Смешение «легкости» добродетели с вненравственными мотивами
правильного поведения
Однако и само понятие легкости, если мы отвлечемся от допущенного
Аристотелем смешения ее с автоматизмом, который приобретают определенные акты
через привычку, может иметь весьма различный смысл. Если легкость является следствием
того, что наши добрые поступки определяются другими, вненравственными мотивами,
то это, очевидно, означает их нравственное обесценивание. Например, мы заступаемся
за невиновного, проявляя при этом большое мужество, по той причине, что надеемся
быть упомянутыми в прессе или заработать себе на этом репутацию, которая поможет
получить нам большинство голосов на выборах. В этом случае, очевидно, само по
себе нравственное, мужественное заступничество лишается своей моральной мотивации
– оно уже не ценностный ответ, это наш эгоизм использует объективно нравственное
поведение как средство. Если бы Кант под «склонностью» имел в виду только эти
случаи, то его утверждение о том, что нравственную ценность имеет лишь поступок,
совершаемый не из склонности, а из чувства долга, было бы совершенно верным. Но
та легкость, с которой добродетельный человек совершает нравственно обязательный
поступок, ни в коем случае не является следствием иной мотивации, кроме нравственно
значимой ценности. Напротив, это победа нравственной глубинной установки, являющейся
надактуальным ценностным ответом на все нравственно значимое, над всеми препятствиями,
воздвигаемыми гордыней и чувственностью. Причиной этой легкости является то, что
все поведение человека определяется приматом нравственно значимых ценностей над
всеми остальными благами, и прежде всего над тем, что доставляет нам удовольствие.

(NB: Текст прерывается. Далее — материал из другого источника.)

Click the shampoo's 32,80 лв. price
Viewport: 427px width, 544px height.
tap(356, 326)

Когда человек религиозен, то это победа любви к Богу над всем остальным. Данная
легкость говорит об усилении значения нравственных ценностей, а ни в коем случае
не об ослаблении этого значения. Она ни в коем случае не является следствием вмешательства
иных мотивов, которые могли бы загрязнить ценностный ответ, – здесь совершенно
обратная картина: легкость проистекает как раз из привычного, надактуального,
чистого, нравственного ценностного ответа, определяющего все поведение человека.

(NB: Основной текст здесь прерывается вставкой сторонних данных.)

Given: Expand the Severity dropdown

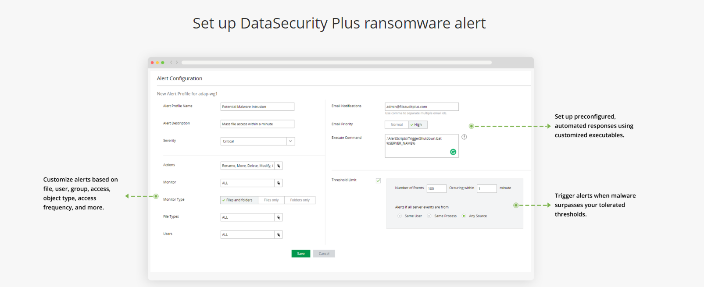Looking at the screenshot, I should 290,141.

Смешение наличия добродетели с „легкостью определения“
последней
Конечно, если мы должны с помощью нашей воли преодолеть большие
препятствия для того, чтобы совершить нравственный поступок, то в этом случае
легче установить отсутствие вненравственных мотивов. Однако легкость определения
добродетели не является объективно решающим фактором. Объективно решающим является
чистая мотивация нравственно значимой ценностью. Пока эта мотивация чиста, легкость
с нравственной точки зрения означает лишь преимущество. Но следует также отметить,
что это верно лишь в отношении легкости, проистекающей из добродетели.

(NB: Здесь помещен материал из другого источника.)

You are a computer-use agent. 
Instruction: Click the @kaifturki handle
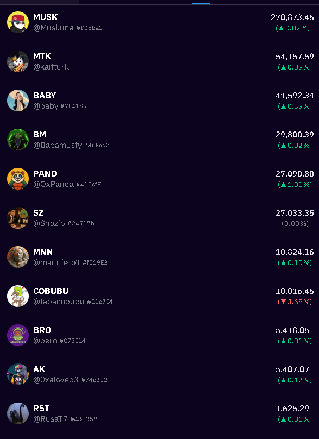click(x=52, y=67)
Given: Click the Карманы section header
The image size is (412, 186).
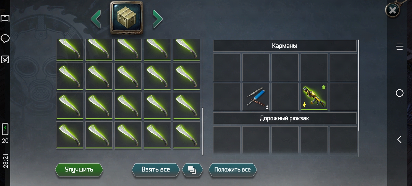Looking at the screenshot, I should click(285, 46).
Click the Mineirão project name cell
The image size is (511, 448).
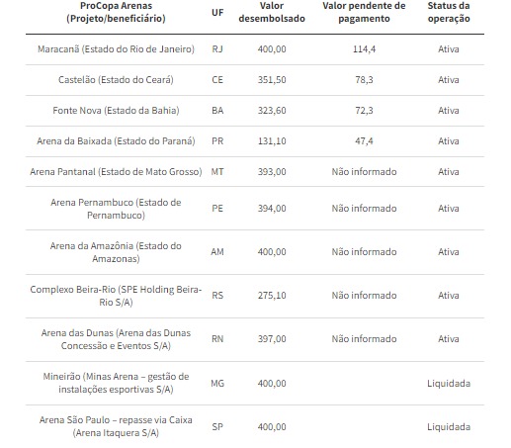click(x=116, y=383)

«Легкость» добродетели и «тяжесть» «жертвы» – два различных
измерения нравственного самоотречения
Ибо легкость здесь – не следствие добродетели, не итог вмешательства
вненравственных мотивов, не результат того, что поступок мой мотивирован субъективным
удовльствием. Существует и еще одна возможность. Некоторые свойства характера,
нейтральные в нравственном отношении, могут затруднить или облегчить совершение
нравственного поступка. Очевидно, робкому человеку труднее открыто противостоять
несправедливости, чем более смелому. Если, например, человек морально обязан публично
изобличить клеветника, то сделать ему это легче в том случае, если его натуре
не свойственна робость.
Здесь легкость поведения смелого ни в коем случае не является нравственным
превосходством. Хотя мотивация у человека, которому не надо преодолевать внутренние
препятствия, и может быть столь же чиста, однако тот же самый поступок, совершенный
робким, будет, вероятно, иметь большую ценность в нравственном отношении – а именно
потому, что он, по крайней мере, будет указывать на большую нравственную жертву;
тем самым мы затрагиваем совершенно новую и важную характеристику нравственной
ценности поступка: степень жертвы, приносимой нравственной заповеди, в конечном
счете – Богу, безоговорочность жертвы. Человека вообще очень характеризует то,
когда он говорит: это невозможно. Например, кто-нибудь готов бороться с
несправедливостью лишь до тех пор, пока это не представляет для него серьезной
опасности.
Безоговорочность самопожертвования, абсолютный примат нравственного
над всем остальным – важный фактор высоты нравственного достоинства. Мы уже упоминали
об этом в «Христианской этике».
Степень самоотречения проявляется прежде всего в тех жертвах, которые
мы готовы принести ради следования моральной заповеди. Здесь нужно обратить внимание
на правильное понимание термина «жертва». Жертвой является только свободный отказ
от какого-либо законного блага или свободное принятие на себя объективных невзгод
ради ближнего. Например, не является «жертвой» борьба с собственной гордыней и
чувственностью, поскольку здесь речь идет о нравственно негативном, от которого
я и так должен отказаться по причине его негативности.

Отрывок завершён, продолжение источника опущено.